Similarly I have known paragraphs read in the newspapers out of the corner of her eye, so to speak, and probably by casual glances, not only, as I have said, to be recalled in hypnosis and by automatic writing, but to be reproduced with more or less elaboration in her dreams. She had, as the evidence showed, no awareness at the time of having read these paragraphs and no after recollection of the same.

Experimentally, as I have said, it is possible to demonstrate other phenomena which are the same in principle. The experiment consists, after surreptitiously placing objects under proper precautions in the peripheral field of vision, in having the subject fix his eyes on central vision and his attention distracted from the environment by intense concentration or reading. Immediately after removing the objects it is determined that the subject did not consciously perceive them. But in hypnosis or by other methods it is found that memory for perceptions of the peripheral objects returns, i.e., the perceptions are reproduced.

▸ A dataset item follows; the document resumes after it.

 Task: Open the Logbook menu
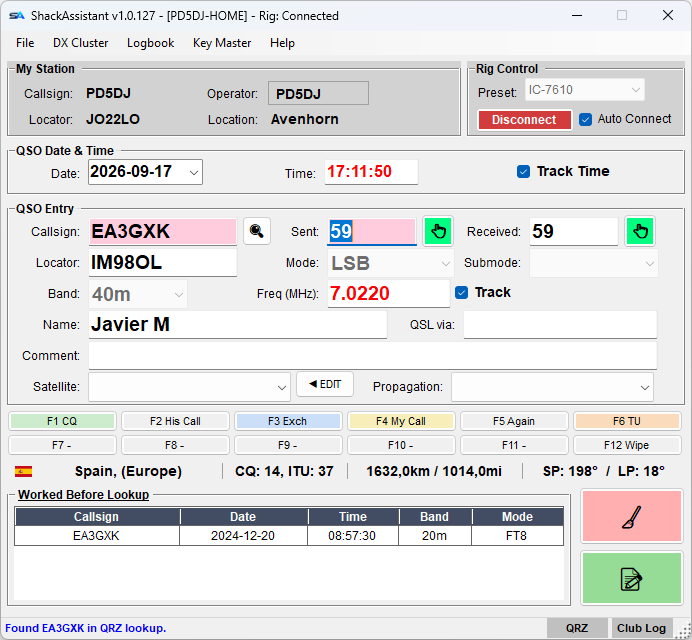pos(150,43)
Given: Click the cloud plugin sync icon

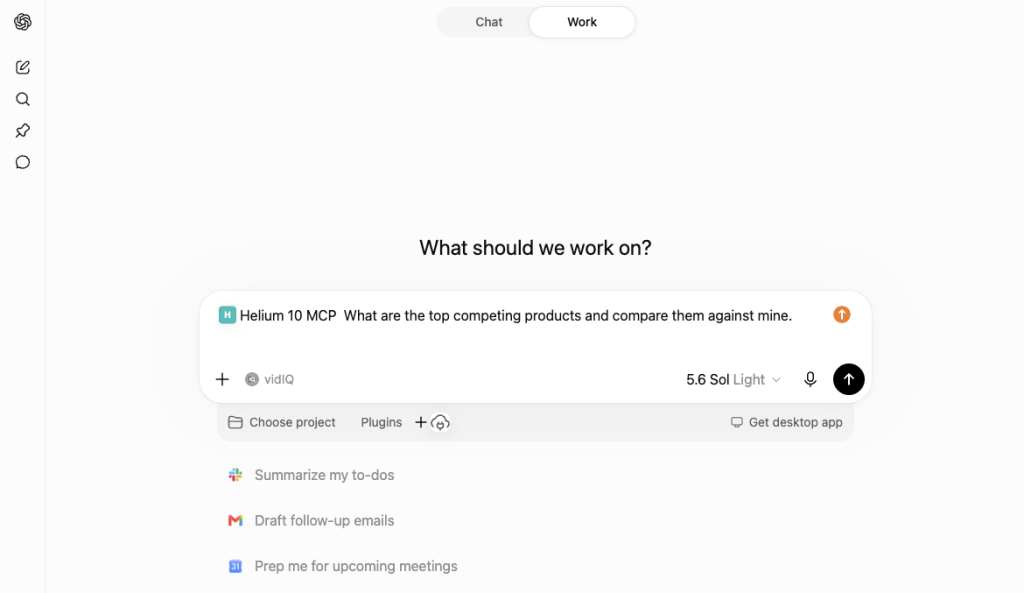Looking at the screenshot, I should pyautogui.click(x=440, y=423).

Auditory stimuli may be used as tests with similar results.

Likewise, with Miss B., I have frequently obtained reproductions of perceptions of which at the time she was unaware. This has been either under similar experimental conditions, or under accidental circumstances when I could confirm the accuracy of the reproductions. For instance, to cite one out of numerous examples, on one occasion I saw her pass by in the street while I was standing on the door-step of a house some fifteen or twenty feet away, well outside the line of her central vision. She was in a brown study. I called to her three times saying, “Good morning, Miss B.,” laying the accent each time on a different word. She did not hear me and later had no recollection of the episode. In hypnosis she recalled the circumstances accurately and reproduced my words with the accents properly placed. Such observations and experiments I have frequently made. They can be varied indefinitely in form and condition.

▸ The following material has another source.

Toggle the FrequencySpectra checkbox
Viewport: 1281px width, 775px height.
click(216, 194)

The phenomenon of subconscious perception of sensory stimulations applied to anesthetic areas (tactile[(tactile], visual, etc.), in hysterics, first demonstrated by Janet, is of the same order, but has been so often described that only a reference to it is necessary. I mention examples here merely that the different kinds of phenomena that may be brought within the sphere of memory shall be mentioned. For instance, Mrs. E. B.[[28]] has an hysterical loss of sensibility in the hand which, in consequence, can be severely pinched or pricked, or an object placed in it, etc., without her being aware of the fact. Notwithstanding this absence of awareness these tactile experiences were conserved since an accurate detailed memory of them is recovered in hypnosis, or manifested through automatic writing. The same phenomenon can be demonstrated in Mrs. R., whose right arm is anesthetic.[[29]] The same conservation of subconscious perceptions can be experimentally demonstrated during automatic writing. At such times the writing hand becomes anesthetic and if a screen is interposed so that the subject cannot see the hand he is not aware of any stimulations applied to it. Nevertheless such sensory stimulations—a prick or a pinch or more complicated impressions—are conserved, for the hand will accurately describe all that is done.

An observation which I made on one of my subjects probably belongs here rather than to the preceding types. Several different objects were successively brought into the field of vision, but so far toward the periphery that they could not be sufficiently clearly seen to be identified. In hypnosis, however, they were accurately described, showing the conservation of perceptions that did not enter the vivid awareness or clear perception of the subject.